*What is expected*
Set out the rows below as a Markdown table with a column named "No." for the row number and a column named "Line" for each line, skipping any blank lines.

Rows for finding displayed items

+---+

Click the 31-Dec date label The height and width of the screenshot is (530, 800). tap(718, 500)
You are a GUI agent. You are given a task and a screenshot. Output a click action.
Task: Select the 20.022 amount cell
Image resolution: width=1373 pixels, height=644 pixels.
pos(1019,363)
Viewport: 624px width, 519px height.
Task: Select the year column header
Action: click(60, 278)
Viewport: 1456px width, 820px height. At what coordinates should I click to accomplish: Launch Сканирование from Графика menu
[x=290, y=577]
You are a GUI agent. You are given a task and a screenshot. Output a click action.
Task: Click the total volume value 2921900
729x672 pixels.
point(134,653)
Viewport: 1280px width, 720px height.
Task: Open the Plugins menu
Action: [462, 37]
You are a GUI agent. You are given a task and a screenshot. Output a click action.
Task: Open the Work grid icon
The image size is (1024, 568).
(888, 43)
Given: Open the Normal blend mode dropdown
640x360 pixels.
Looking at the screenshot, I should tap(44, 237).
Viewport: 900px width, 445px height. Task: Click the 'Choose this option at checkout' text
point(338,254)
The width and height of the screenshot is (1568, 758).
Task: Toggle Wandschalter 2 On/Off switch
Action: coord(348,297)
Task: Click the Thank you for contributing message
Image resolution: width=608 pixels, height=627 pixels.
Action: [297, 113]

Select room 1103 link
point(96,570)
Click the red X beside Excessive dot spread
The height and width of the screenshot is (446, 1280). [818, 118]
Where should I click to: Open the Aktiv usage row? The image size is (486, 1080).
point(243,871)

+---+

*Solution to the problem*
| No. | Line |
|---|---|
| 1 | Click the 31-Dec date label The height and width of the screenshot is (530, 800). tap(718, 500) |
| 2 | You are a GUI agent. You are given a task and a screenshot. Output a click action. |
| 3 | Task: Select the 20.022 amount cell |
| 4 | Image resolution: width=1373 pixels, height=644 pixels. |
| 5 | pos(1019,363) |
| 6 | Viewport: 624px width, 519px height. |
| 7 | Task: Select the year column header |
| 8 | Action: click(60, 278) |
| 9 | Viewport: 1456px width, 820px height. At what coordinates should I click to accomplish: Launch Сканирование from Графика menu |
| 10 | [x=290, y=577] |
| 11 | You are a GUI agent. You are given a task and a screenshot. Output a click action. |
| 12 | Task: Click the total volume value 2921900 |
| 13 | 729x672 pixels. |
| 14 | point(134,653) |
| 15 | Viewport: 1280px width, 720px height. |
| 16 | Task: Open the Plugins menu |
| 17 | Action: [462, 37] |
| 18 | You are a GUI agent. You are given a task and a screenshot. Output a click action. |
| 19 | Task: Open the Work grid icon |
| 20 | The image size is (1024, 568). |
| 21 | (888, 43) |
| 22 | Given: Open the Normal blend mode dropdown |
| 23 | 640x360 pixels. |
| 24 | Looking at the screenshot, I should tap(44, 237). |
| 25 | Viewport: 900px width, 445px height. Task: Click the 'Choose this option at checkout' text |
| 26 | point(338,254) |
| 27 | The width and height of the screenshot is (1568, 758). |
| 28 | Task: Toggle Wandschalter 2 On/Off switch |
| 29 | Action: coord(348,297) |
| 30 | Task: Click the Thank you for contributing message |
| 31 | Image resolution: width=608 pixels, height=627 pixels. |
| 32 | Action: [297, 113] |
| 33 | Select room 1103 link |
| 34 | point(96,570) |
| 35 | Click the red X beside Excessive dot spread |
| 36 | The height and width of the screenshot is (446, 1280). [818, 118] |
| 37 | Where should I click to: Open the Aktiv usage row? The image size is (486, 1080). |
| 38 | point(243,871) |